> [Stored records]:
━━━━━━━━━━━━━━━━

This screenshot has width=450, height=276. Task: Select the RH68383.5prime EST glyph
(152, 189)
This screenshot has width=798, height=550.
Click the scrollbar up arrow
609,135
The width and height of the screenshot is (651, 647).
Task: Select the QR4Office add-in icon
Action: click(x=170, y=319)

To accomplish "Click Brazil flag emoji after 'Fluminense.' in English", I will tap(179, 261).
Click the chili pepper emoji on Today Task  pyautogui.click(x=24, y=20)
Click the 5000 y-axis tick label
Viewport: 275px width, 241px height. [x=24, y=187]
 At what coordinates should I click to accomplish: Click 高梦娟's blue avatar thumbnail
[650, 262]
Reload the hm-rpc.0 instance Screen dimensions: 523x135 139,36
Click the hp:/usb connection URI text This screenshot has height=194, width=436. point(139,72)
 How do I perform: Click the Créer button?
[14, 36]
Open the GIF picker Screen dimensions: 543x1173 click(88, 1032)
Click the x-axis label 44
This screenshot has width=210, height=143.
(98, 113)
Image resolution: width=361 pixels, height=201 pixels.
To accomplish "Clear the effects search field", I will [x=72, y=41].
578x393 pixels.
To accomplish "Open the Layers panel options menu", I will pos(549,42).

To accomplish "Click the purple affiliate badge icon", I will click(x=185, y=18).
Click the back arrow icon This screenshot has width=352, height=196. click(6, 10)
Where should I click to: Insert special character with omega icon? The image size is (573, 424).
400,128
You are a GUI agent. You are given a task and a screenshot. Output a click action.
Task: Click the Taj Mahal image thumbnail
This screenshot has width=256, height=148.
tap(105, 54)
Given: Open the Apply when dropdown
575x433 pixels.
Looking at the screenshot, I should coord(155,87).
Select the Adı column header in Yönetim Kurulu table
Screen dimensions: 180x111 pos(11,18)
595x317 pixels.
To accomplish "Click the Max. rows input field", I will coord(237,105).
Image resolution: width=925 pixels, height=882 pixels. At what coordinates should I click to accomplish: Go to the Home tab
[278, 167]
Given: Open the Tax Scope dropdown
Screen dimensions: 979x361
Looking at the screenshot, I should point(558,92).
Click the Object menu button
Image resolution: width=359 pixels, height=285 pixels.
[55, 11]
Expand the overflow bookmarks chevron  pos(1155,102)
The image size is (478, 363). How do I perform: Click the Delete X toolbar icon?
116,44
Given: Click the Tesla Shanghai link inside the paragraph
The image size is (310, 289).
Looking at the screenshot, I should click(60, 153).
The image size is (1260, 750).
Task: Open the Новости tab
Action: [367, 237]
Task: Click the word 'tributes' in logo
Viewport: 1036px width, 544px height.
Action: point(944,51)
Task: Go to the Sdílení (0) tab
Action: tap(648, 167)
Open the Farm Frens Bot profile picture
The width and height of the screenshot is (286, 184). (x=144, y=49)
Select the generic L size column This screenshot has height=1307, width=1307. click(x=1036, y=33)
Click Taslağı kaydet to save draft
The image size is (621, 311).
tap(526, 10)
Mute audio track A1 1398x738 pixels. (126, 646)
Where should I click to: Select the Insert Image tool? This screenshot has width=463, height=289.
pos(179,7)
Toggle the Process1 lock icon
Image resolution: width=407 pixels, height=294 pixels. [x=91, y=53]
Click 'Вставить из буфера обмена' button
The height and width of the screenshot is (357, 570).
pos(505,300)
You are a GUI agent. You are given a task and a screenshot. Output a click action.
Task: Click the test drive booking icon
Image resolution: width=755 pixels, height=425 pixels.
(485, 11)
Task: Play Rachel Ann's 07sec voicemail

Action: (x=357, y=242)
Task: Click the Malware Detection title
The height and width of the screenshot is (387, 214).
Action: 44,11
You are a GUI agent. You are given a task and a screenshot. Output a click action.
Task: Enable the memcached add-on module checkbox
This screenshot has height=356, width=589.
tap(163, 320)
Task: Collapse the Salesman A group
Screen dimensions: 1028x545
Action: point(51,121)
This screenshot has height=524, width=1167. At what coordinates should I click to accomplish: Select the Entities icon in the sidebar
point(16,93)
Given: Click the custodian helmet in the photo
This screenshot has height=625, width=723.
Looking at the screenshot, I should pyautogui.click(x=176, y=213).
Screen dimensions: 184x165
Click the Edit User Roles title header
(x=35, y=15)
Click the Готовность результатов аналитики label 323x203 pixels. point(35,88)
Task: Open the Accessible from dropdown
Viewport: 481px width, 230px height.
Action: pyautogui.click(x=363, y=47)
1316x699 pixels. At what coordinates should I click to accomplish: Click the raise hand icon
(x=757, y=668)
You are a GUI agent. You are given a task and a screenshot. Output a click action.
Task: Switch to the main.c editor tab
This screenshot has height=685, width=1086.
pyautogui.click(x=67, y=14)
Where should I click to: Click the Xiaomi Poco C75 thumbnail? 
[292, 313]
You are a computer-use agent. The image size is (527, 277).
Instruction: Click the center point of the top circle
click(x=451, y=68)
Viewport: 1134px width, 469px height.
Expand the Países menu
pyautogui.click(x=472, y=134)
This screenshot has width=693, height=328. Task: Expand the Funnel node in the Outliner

━━━━━━━━━━━━━━━━

> [Work required]: Nothing but a number is expected: the count of lines in the data that include the word "dropdown".

> [Solved exercise]: 3